Reproduce each of the following entries word for word, line by line, with no changes.

§ **Given records**
******************************

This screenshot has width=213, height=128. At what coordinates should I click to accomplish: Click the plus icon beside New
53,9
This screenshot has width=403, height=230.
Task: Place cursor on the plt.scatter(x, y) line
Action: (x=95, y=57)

******************************

§ **Answer in full**
This screenshot has width=213, height=128. At what coordinates should I click to accomplish: Click the plus icon beside New
53,9
This screenshot has width=403, height=230.
Task: Place cursor on the plt.scatter(x, y) line
Action: (x=95, y=57)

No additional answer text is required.